John 8
8 Jesus returned to the Mount of Olives, 2 but early the next morning he was back again at the Temple. A crowd soon gathered, and he sat down and taught them. 3 As he was speaking, the teachers of religious law and the Pharisees brought a woman who had been caught in the act of adultery. They put her in front of the crowd.
4 “Teacher,” they said to Jesus, “this woman was caught in the act of adultery. 5 The law of Moses says to stone her. What do you say?”
6 They were trying to trap him into saying something they could use against him, but Jesus stooped down and wrote in the dust with his finger. 7 They kept demanding an answer, so he stood up again and said, “All right, but let the one who has never sinned throw the first stone!” 8 Then he stooped down again and wrote in the dust.
9 When the accusers heard this, they slipped away one by one, beginning with the oldest, until only Jesus was left in the middle of the crowd with the woman. 10 Then Jesus stood up again and said to the woman, “Where are your accusers? Didn’t even one of them condemn you?”
11 “No, Lord,” she said.
And Jesus said, “Neither do I. Go and sin no more.”
During my formative years, I was never part of the “in” crowd. I had friends of various stereotypes; the jocks, the musicians, the churchgoers, the honor rollers, but I never fit in with the kids on top. You know the type: the rich kids who are the prettiest, most popular, best dressed, homecoming king and queen. I always said I didn’t care to be in their “click,” but deep down I wanted to be accepted…I wanted to feel like I belonged with the recognized elite group.
When I became a culture-shocked teenager, after moving from Southern California to “Hicksville” North Carolina, I just wanted to blend in with the locals. Unfortunately, I never quite fit in- anywhere. Instead, I was labeled as the stereotypical valley girl; wealthy, arrogant, airheaded…you get the idea. As a result, the girls mercilessly bullied me in my school. I was followed like a prey before slaughter; cussed at, taunted and pushed around. On one occasion, a girl spit gum in my hair. They even went so far as calling my home- threatening to beat me up if I didn’t do exactly as they said. And so, I spent the next 2 years of middle school and 3 years of high school trying to be accepted. Unfortunately, the only ones who wanted me were the boys. Like a moth to a flame, I was drawn to them, and ultimately, death was the result of their attention.
This unhealthy cycle continued into college, until I met a man who asked me a simple, yet profound question: “Why do you continue to disrespect yourself like that? You are worth FAR more than what you believe about yourself.”

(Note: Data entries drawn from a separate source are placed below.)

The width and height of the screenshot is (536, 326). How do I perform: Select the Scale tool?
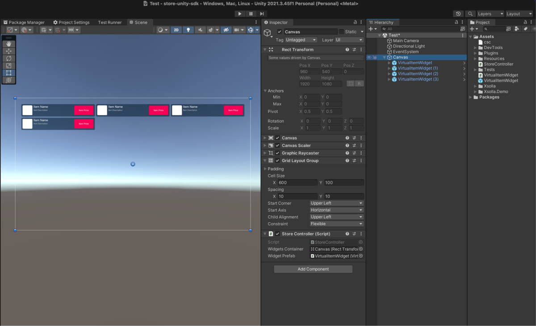click(x=8, y=66)
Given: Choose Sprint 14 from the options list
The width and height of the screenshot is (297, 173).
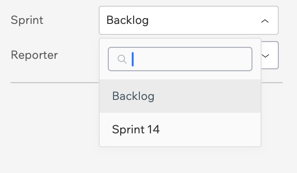Looking at the screenshot, I should coord(180,130).
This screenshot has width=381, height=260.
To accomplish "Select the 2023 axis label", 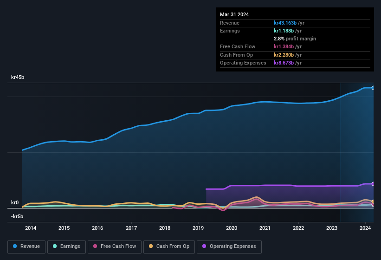I will click(x=332, y=228).
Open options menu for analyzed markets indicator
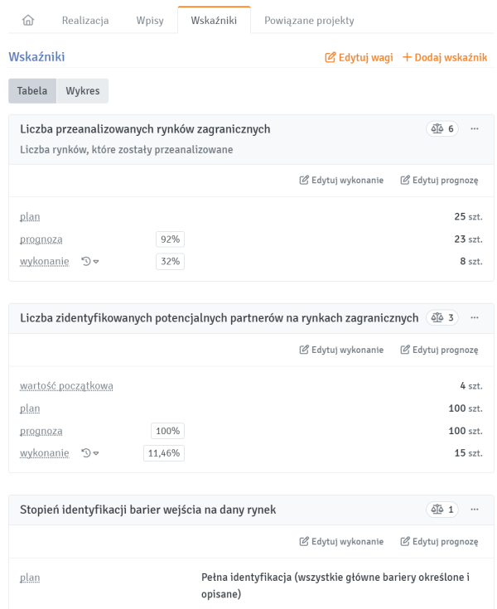 pyautogui.click(x=475, y=129)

2 years later, I married him.
I can relate all too well to the adulterous woman in John, chapter 8. I understand the shame she felt as the religious elite gathered around her. I have been at the center of a crowd who ridiculed me for the sins they thought I engaged in- and for the sins in which I willingly committed. I have stared into the faces of the Pharisees, as they’ve mocked me, taunted me, and rejected me. The stones they’ve hurled have bruised my soul.

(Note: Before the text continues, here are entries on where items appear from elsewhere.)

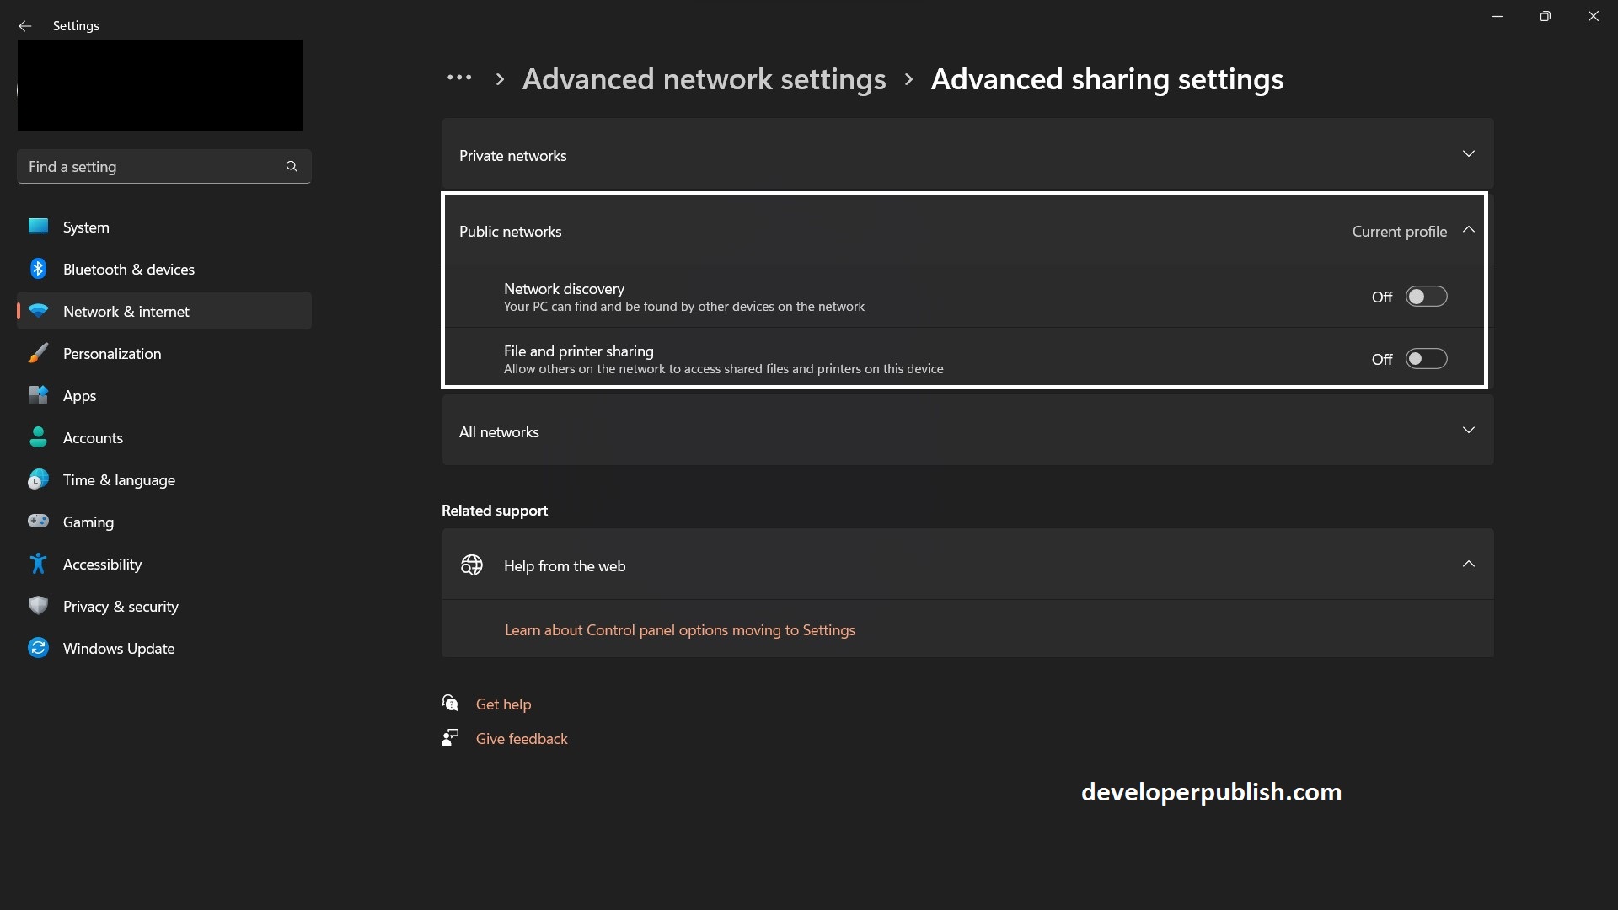Expand the All networks section
Screen dimensions: 1618x910
coord(1469,430)
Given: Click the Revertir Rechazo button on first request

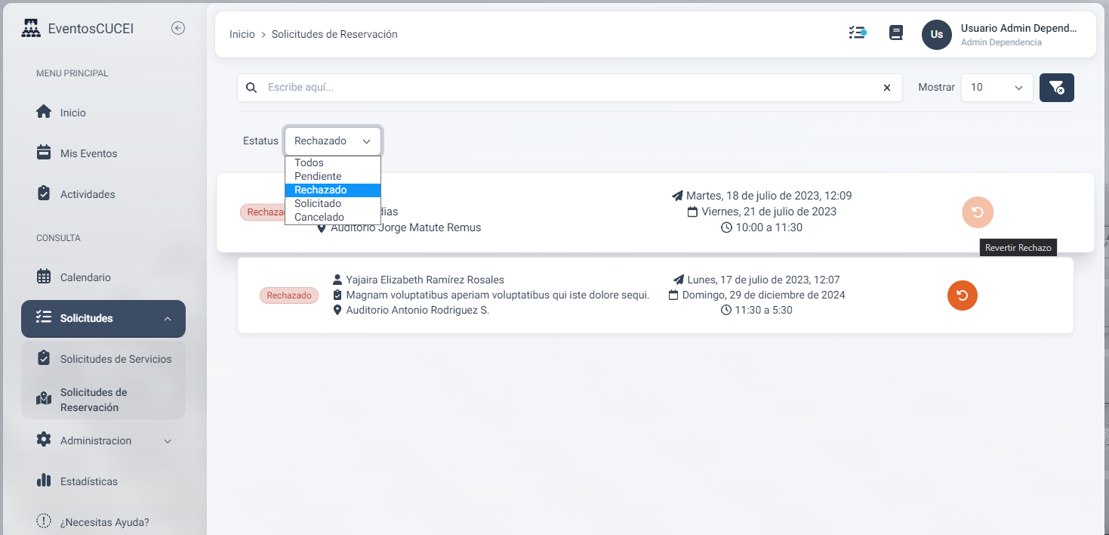Looking at the screenshot, I should tap(978, 213).
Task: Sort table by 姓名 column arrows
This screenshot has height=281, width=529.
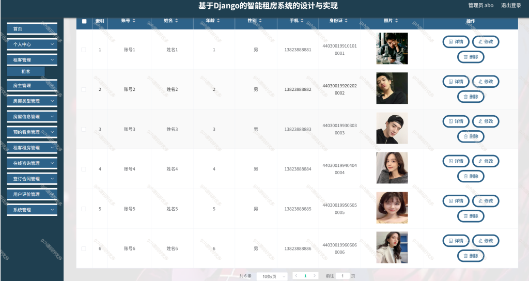Action: point(177,21)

But, I’ve also stared into the face of my Savior and listened to Him say “You are my precious, expressive, bold, submissive, passionate daughter- you are loved…. you are forgiven. Go, and sin no more.”
Decades later, I sometimes still feel like that teenager girl- not a part of the “in” crowd in my city, my neighborhood, my church or my homeschool groups. Whether the rejection is actual, or just a ploy of the enemy in an attempt to destroy me, I know, that I know, that I know, that I belong to the only One that matters.
Perhaps you’re that girl- or guy who always feels like you’ll never fit in.
Perhaps you’re a sinner who feels condemned by the choices you’ve made to fill a void in your life.
Perhaps you’ve been badly bruised by Pharisee’s who seem to be “perfect.”
You are not alone. There is someone who knows exactly what it feels like to be an outcast, to be condemned and to be wrongfully accused. He died for you and His name is Jesus Christ. Accept Him as your Savior today, and be a part of His “in” crowd -for all eternity.